> **TASK**:
Transcribe the records below exactly as they appear, omitting any pictures.

....

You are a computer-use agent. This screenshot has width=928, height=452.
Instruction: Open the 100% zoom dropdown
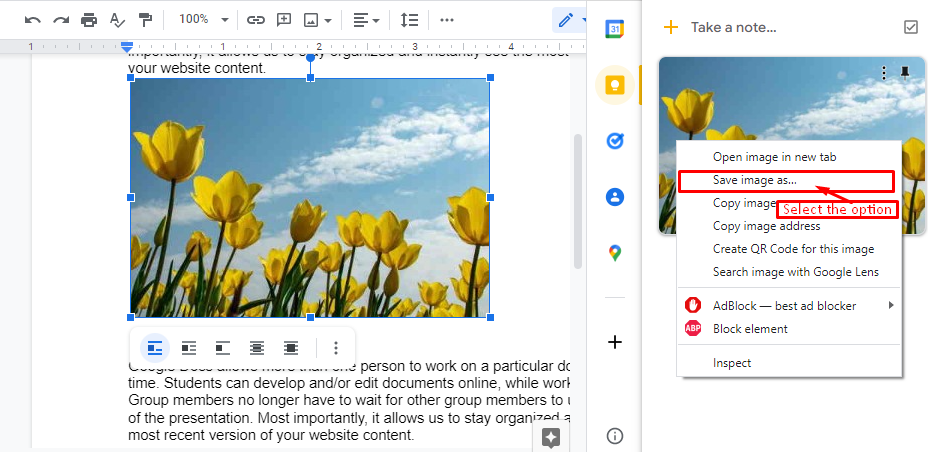[x=203, y=20]
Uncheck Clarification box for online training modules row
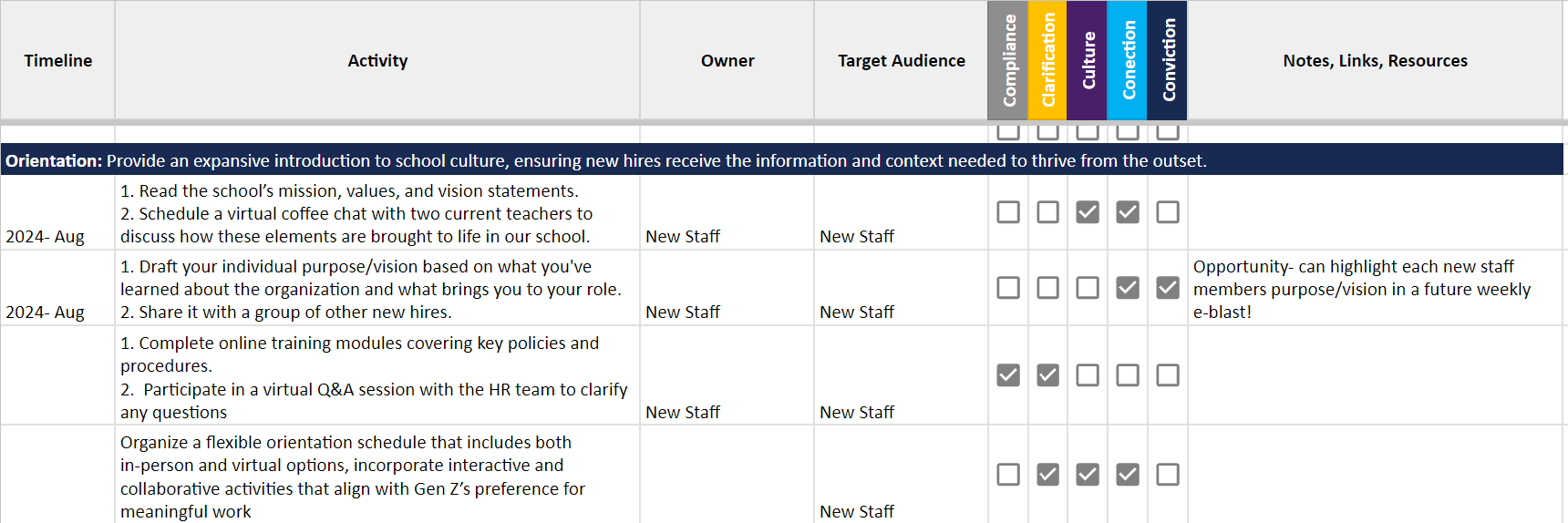This screenshot has width=1568, height=523. click(1048, 375)
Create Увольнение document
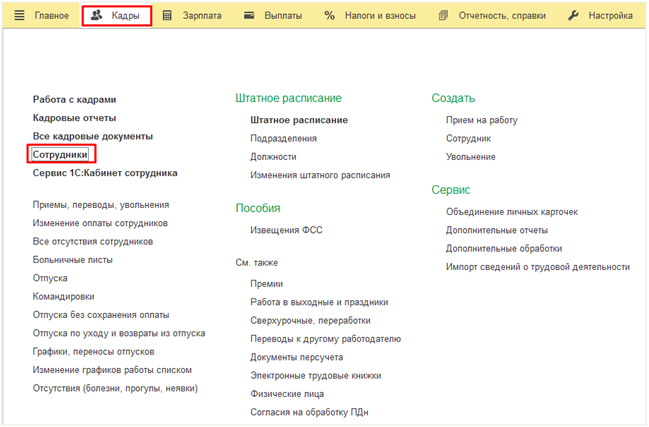 click(x=470, y=157)
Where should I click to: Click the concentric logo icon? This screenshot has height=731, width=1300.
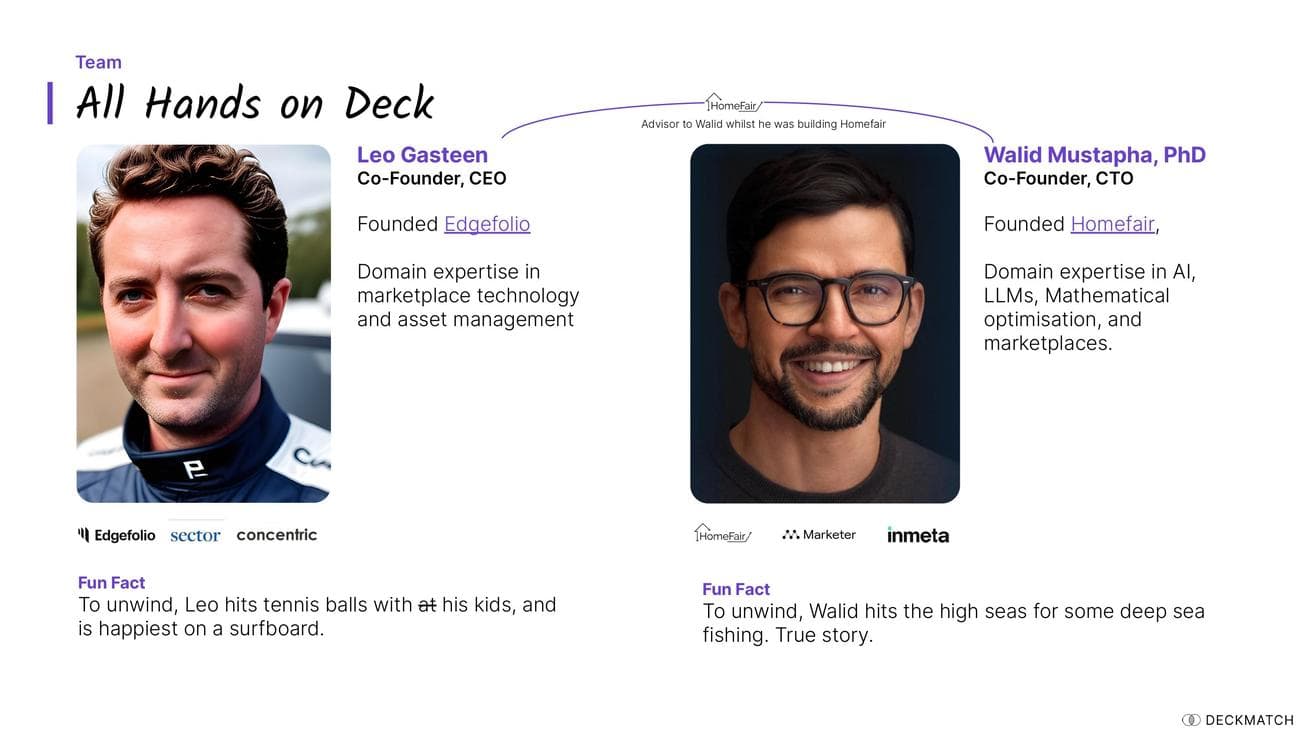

....

> **REPLY TO THE TASK**:
You are a computer-use agent. This screenshot has width=928, height=452.
Instruction: Open the 100% zoom dropdown
[x=203, y=20]
Uncheck Clarification box for online training modules row
This screenshot has width=1568, height=523. click(1048, 375)
Create Увольнение document
 click(x=470, y=157)
Where should I click to: Click the concentric logo icon? This screenshot has height=731, width=1300.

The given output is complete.